There will be issues to be covered outside of the scope.
There will be unexpected interruptions.
There will be dependencies that we have to wait for.
There will be misunderstandings.
Finally developers - as probably all human beings - tend to overstate their skills and will be really sure that can accomplish this task in a proposed timeframe which, as we already know, rarely will be real.
What instead?
Should you instead allow a developer to tackle the task as long as they wish? Definitely not. There are a lot of articles, probably even thesis, about benefits of deadlines. The key here is to take advantages and hide shortcomings.
Instead of estimations we should demand defined deliverables every day.
When a task is too big to be delivered in a single day it should be split as soon as developer notice that fact.
As a side effect, this would require making proper plan before tackling the task… and that could give you a tool for more accurate estimations. Small portions of work in single tasks allow measuring real velocity of a team in tasks per day.
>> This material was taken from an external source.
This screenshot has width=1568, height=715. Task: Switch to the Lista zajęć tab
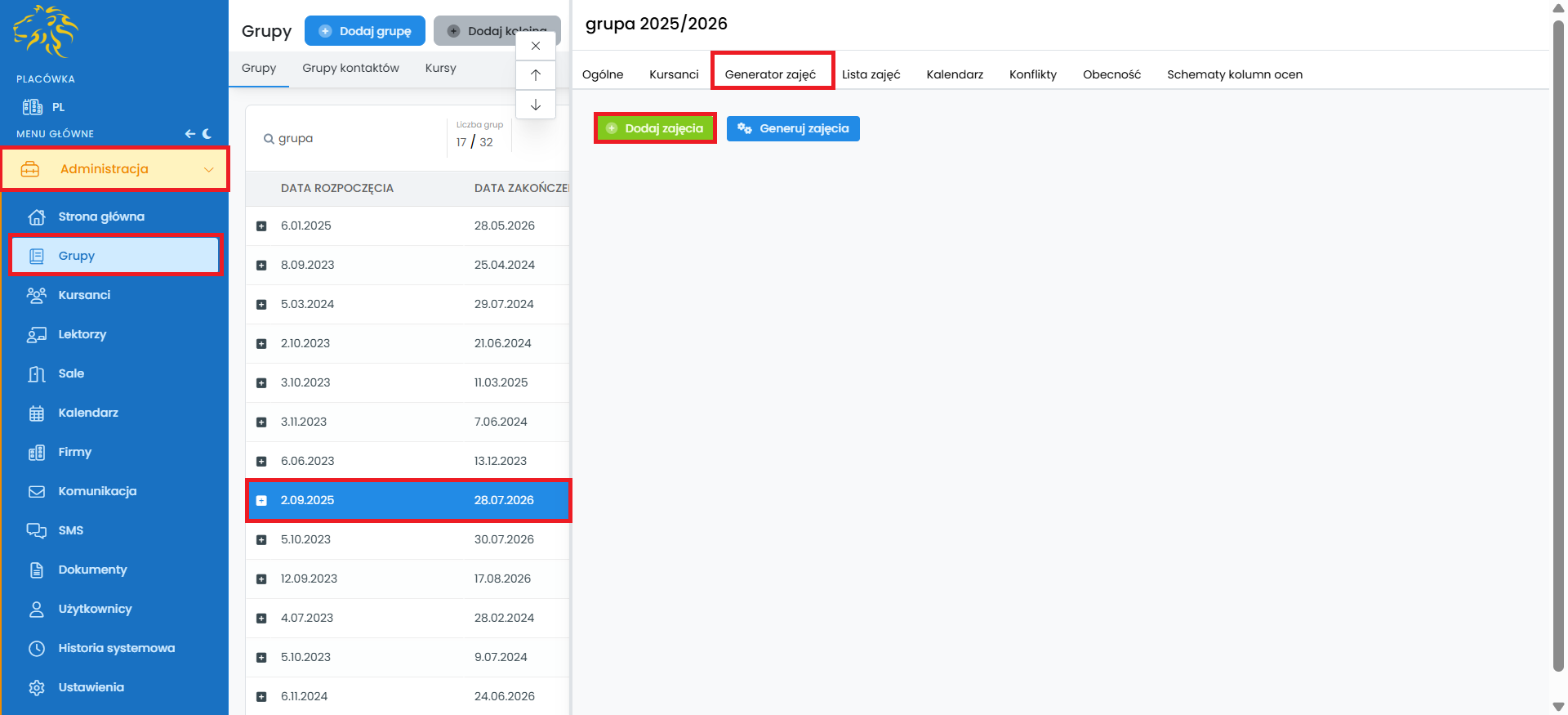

It would also require leaving project at the end of a day in a state without tasks open for weeks. If any developer won’t come to work another day others in the worst case could start the work from scratch - not so much will be lost.
Yes, I know that good Agile practices require the same thing, and some still have estimations. But it doesn’t reduce problems mentioned above and it’s much easier to lay back discipline of small tasks when they’re actually not crucial in your methodology.
This approach might not be intuitive for many, definitely, it makes tricky long-term assumptions, but I encourage you to give a try. It’s one of this thing that once tried, you never want to go back.